Mientras que la Madonna ocupa generalmente el foco de la pintura del panel, también es posible notar su imagen dentro de la decoración mural, en mosaicos o frescos en los interiores y exteriores de monasterios, iglesias y otras construcciones sagradas. Ella puede ser representada en lo alto del ábside. También puede representarse su figura en forma de una escultura, desde pequñas esculturas para oratorios y capillas privadas, hasta grandes esculturas para el culto público o el ornato. Como participando en un drama sagrado, su imagen inspira uno de los más importantes ciclos de frescos de toda la pintura italiana: el de Giotto en la Capilla de la Arena, junto al palacio de la familia Scrovegni en Padua (primera década del siglo XIV).

Los artistas italianos del Quattrocento (siglo XV) fueron más allá de las tradiciones pictóricas establecidas en los dos siglos anteriores para la representación de la Madonna.

Panel central del Trittico dei Frari[17] de Giovanni Bellini, 1488.
La Virgen con el Niño y querubines, en terracotta invetriata,[18] de Andrea della Robbia.
La llamada Madonna Niccolini, Gran Madonna Cowper o Madonna Niccolini-Cowper,[19] de Rafael, 1508.
Rostro de la Madonna, boceto de Leonardo da Vinci.

Renacimiento

Durante los siglos XV y XVI hubo un tiempo en que los pintores italianos expandieron su repertorio para incluir eventos históricos, retratos independientes y relatos mitológicos, pero el cristianismo mantuvo una fuerte influencia en su arte.

La mayoría de los trabajos artísticos de esta era fueron religiosos.

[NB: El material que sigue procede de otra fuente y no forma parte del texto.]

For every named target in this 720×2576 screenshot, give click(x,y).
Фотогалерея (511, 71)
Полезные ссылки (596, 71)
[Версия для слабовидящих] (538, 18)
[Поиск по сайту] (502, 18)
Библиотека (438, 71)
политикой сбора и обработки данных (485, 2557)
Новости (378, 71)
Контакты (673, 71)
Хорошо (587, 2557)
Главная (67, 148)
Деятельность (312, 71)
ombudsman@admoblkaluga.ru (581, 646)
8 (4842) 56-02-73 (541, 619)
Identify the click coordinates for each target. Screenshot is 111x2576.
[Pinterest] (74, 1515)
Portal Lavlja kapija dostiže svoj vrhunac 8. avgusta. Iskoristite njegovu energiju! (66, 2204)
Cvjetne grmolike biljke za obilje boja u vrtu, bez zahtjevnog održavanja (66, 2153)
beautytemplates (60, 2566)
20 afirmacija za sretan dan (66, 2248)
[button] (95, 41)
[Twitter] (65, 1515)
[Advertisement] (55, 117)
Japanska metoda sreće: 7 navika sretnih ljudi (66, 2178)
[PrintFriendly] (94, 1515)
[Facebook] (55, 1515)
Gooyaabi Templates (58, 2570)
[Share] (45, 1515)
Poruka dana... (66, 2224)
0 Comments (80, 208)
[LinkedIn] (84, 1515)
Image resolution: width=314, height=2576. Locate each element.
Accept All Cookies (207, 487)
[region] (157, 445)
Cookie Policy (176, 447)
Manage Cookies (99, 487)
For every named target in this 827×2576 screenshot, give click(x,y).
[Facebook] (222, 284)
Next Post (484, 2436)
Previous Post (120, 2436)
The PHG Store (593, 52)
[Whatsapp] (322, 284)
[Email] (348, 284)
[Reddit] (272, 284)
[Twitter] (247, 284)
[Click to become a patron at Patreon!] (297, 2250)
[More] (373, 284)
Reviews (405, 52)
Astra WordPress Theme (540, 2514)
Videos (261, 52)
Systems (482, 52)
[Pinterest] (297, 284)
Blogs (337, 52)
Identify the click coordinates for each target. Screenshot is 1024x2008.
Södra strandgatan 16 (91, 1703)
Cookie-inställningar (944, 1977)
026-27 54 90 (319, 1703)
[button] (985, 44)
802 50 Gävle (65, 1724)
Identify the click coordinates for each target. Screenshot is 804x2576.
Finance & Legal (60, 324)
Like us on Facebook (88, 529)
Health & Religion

El rango de tópicos religiosos incluidos en las obras podían abarcar desde el Antiguo Testamento hasta representaciones de los santos, pero la Madonna se mantuvo como un motivo importante de la iconografía del Renacimiento.

Algunos de los artistas más famosos en tratar este tópico fueron Leonardo, Miguel Ángel y Rafael, ellos, por ser los artistas más importantes de su época, tuvieron una gran influencia sobre los gustos del arte británico del siglo XIX. Igualmente imporatantes fueron las imágenes marianas de sus contemporáneos venecianos ( Giorgione, Giovanni Bellini, Tiziano) o sus predecesores siglo XV ( Fra Angelico, Fra Filippo Lippi, Mantegna y Piero della Francesca, entre otros).

La representación del aspecto maternal de la Virgen siguió siendo el tópico más importante del arte mariano, sin embargo, la doctrina de la Asunción propició las representaciones de la misma sin su hijo. Como una imagen conmemorativa, la Pietà se convirtió en un tópico importante, siendo representada más allá de su lugar tradicional en los círculos narrativos, en parte, por un desarrollo popular del uso de estatuas en la devoción en el Norte de Europa.

Tradicionalmente, la Madonna se representa de tal modo que infunda compasión, arrepentimiento y amor; usualmente es emocionalmente muy expresiva. Los trabajos con estas características fueron los más famosos. Los trabajos tempranos de Miguel Ángel asoman señales de luto. La dulzura de una madre ordinaria puede sentirse cuando su hijo amado es capturado, evocando el momento en que ella tuvo por vez primera en sus brazos a su hijo infante. El espectador se ve conminado a simpatizar, a sentir que comparte el dolor de la madre que tienen en sus brazos el cuerpo sin vida de su hijo crucificado.

Madonna della Candeletta de Carlo Crivelli, ca. 1490.